WHAT TO DO: Only the lines from the top of the records below through the line containing "CARTELLINE SEMPLICI (41, 303)" should be printed, exactly and without pictures.

DATA IN THIS EXERCISE:
▼
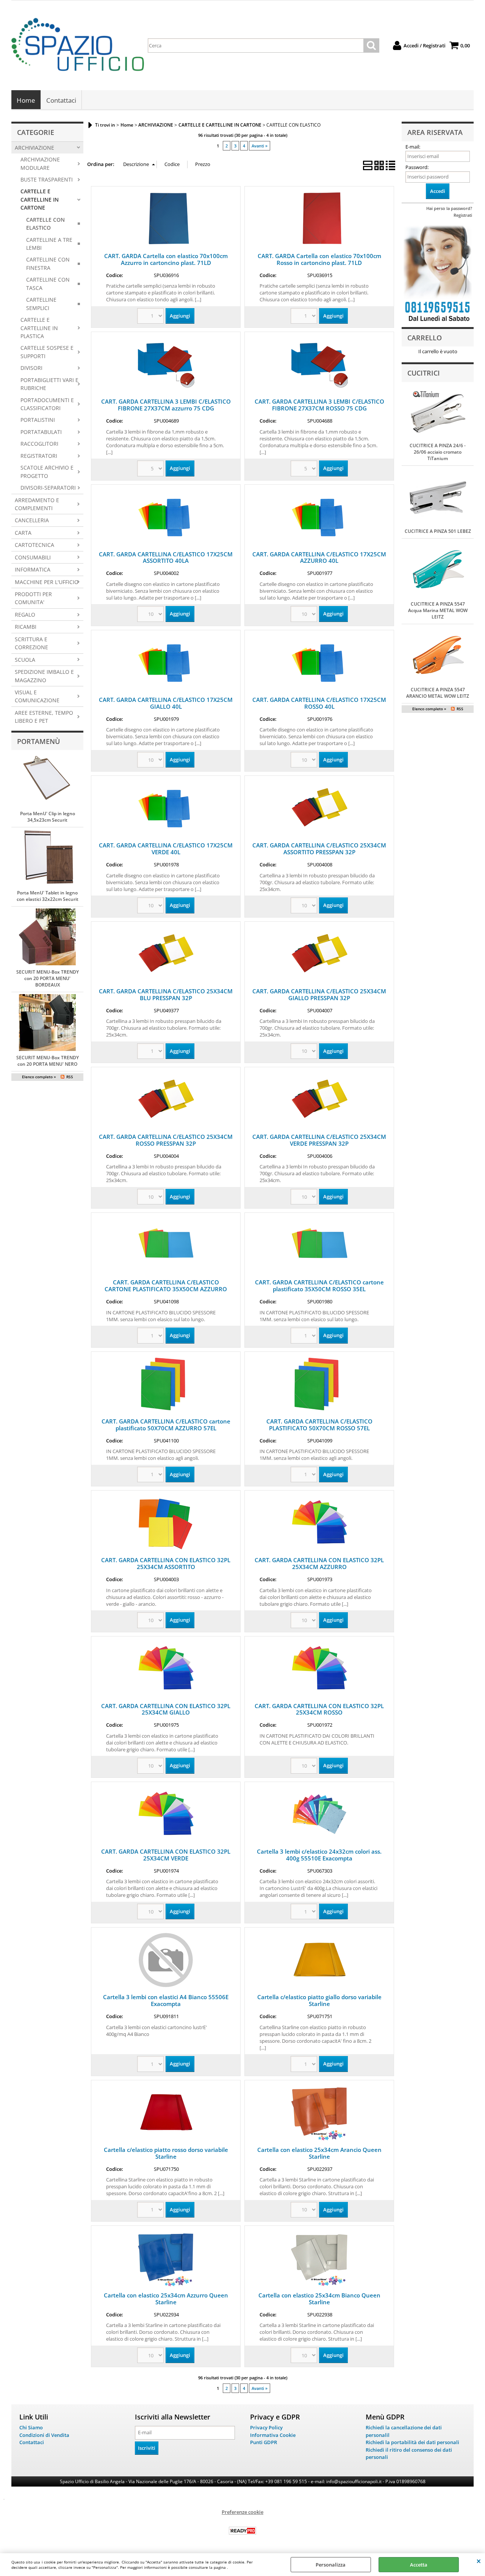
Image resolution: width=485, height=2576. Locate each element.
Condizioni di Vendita (44, 2435)
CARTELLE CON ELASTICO (45, 223)
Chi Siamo (31, 2427)
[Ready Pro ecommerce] (242, 2531)
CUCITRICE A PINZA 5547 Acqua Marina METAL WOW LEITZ (438, 610)
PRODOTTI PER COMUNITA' (33, 598)
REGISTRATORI (38, 455)
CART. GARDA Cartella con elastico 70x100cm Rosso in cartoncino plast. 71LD (319, 259)
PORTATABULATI (41, 431)
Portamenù (38, 741)
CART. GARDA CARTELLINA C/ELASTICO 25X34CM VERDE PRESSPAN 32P (319, 1140)
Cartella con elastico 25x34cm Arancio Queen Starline (319, 2153)
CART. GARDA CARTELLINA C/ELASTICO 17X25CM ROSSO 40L (319, 703)
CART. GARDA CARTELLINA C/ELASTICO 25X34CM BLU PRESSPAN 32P (166, 994)
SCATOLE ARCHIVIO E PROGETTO (47, 471)
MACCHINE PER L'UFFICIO (46, 582)
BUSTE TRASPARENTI (46, 179)
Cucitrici (423, 372)
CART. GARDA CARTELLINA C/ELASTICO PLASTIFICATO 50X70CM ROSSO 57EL (319, 1424)
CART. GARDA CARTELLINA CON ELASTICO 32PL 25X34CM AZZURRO (319, 1563)
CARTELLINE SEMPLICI (41, 303)
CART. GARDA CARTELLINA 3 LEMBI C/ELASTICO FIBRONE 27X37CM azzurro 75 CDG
▲
RESPONSE TO THIS EXERCISE:
Image resolution: width=485, height=2576. Locate each element.
Condizioni di Vendita (44, 2435)
CARTELLE CON ELASTICO (45, 223)
Chi Siamo (31, 2427)
[Ready Pro ecommerce] (242, 2531)
CUCITRICE A PINZA 5547 Acqua Marina METAL WOW LEITZ (438, 610)
PRODOTTI PER COMUNITA' (33, 598)
REGISTRATORI (38, 455)
CART. GARDA Cartella con elastico 70x100cm Rosso in cartoncino plast. 71LD (319, 259)
PORTATABULATI (41, 431)
Portamenù (38, 741)
CART. GARDA CARTELLINA C/ELASTICO 25X34CM VERDE PRESSPAN 32P (319, 1140)
Cartella con elastico 25x34cm Arancio Queen Starline (319, 2153)
CART. GARDA CARTELLINA C/ELASTICO 17X25CM ROSSO 40L (319, 703)
CART. GARDA CARTELLINA C/ELASTICO 25X34CM BLU PRESSPAN 32P (166, 994)
SCATOLE ARCHIVIO E PROGETTO (47, 471)
MACCHINE PER L'UFFICIO (46, 582)
BUSTE TRASPARENTI (46, 179)
Cucitrici (423, 372)
CART. GARDA CARTELLINA C/ELASTICO PLASTIFICATO 50X70CM ROSSO 57EL (319, 1424)
CART. GARDA CARTELLINA CON ELASTICO 32PL 25X34CM AZZURRO (319, 1563)
CARTELLINE SEMPLICI (41, 303)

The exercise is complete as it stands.